In this project, my main focus is to optimize deep neural networks based stereo methods to make them practically deployable in low-end devices. Precisely speaking although current state of the art deep learning based 3D stereo networks give superior performance compared to 2D stereo networks and conventional stereo methods they are not usable in production. So our goal here the goal is to optimize these method for practical deployments without sacrificing their performance.

To this end we have made following progress:

In our recent work, we empirically showed that 3D convolutions act as a major bottleneck in stereo networks. We proposed a set of “plug-&-run” separable convolutions to reduce the computational load (parameters and operations). When evaluated, these convolutions showed reduction in computational load without compromising their performance.

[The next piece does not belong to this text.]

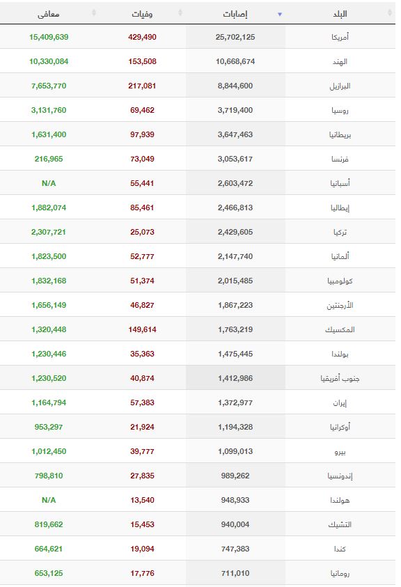Click the تركيا country name
Image resolution: width=401 pixels, height=587 pixels.
[x=340, y=232]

In another work, named MobileStereoNet we have introduced a novel volume construction method to make up for the performance compromise introduced by use of these separable convolutions. We have extended our implementation to both 2D and 3D convolutions based stereo networks. Experiments show that the proposed 2D/3D networks effectively reduce the computational cost without compromising the performance.

Teaching

Topics for Bachelor/Master Theses

We are offering following topics for Bachelor/Master Theses:

  • Bachelor: Implementation of Quantization Algorithms for Model Compression
  • Bachelor: Knowledge Distillation for the training of Lean Student Stereo Network
  • Master: Self Supervised Learning for Deep Stereo Vision

You can find more information at Bachelor Theses and Master Theses pages. If you want to discuss the offered topics or topics of your interest drop me an email at rafia.rahimspam prevention@uni-tuebingen.de

Publications

[1] Rafia Rahim, Faranak Shamsafar, and Andreas Zell. “Separable Convolutions for Optimizing 3D Stereo Networks”. In IEEE International Conference on Image Processing (ICIP), pages 3208-3212, Anchorage, AK, USA, September 2021. [  Link ] [Code] [Poster]
[2] Faranak Shamsafar*, Samuel Woerz*, Rafia Rahim, and Andreas Zell. “MobileStereoNet: Towards Lightweight Deep Networks for Stereo Matching”, In IEEE Winter Conference on Applications of Computer Vision (WACV), Hawaii, USA, January 2022. [ Link | Code ] (*equal contribution)
[3] Muneeb Aadil, Rafia Rahim, and Sibt ul Hussain. "Improving Super Resolution Methods Via Incremental Residual Learning." 2019 IEEE International Conference on Image Processing (ICIP). IEEE, 2019. [Link]
[4] R Timofte, S Gu, J Wu, L Van Gool et al. Proceedings of the IEEE conference on computer vision and pattern recognition (CVPR) workshops, 852-863, 2018. [Link]
[5] Atique ur Rehman, Rafia Rahim, Shahroz Nadeem and Sibt ul Hussain. "End-to-end trained cnn encoder-decoder networks for image steganography." In Proceedings of the European Conference on Computer Vision (ECCV) Workshops 2018. [Link]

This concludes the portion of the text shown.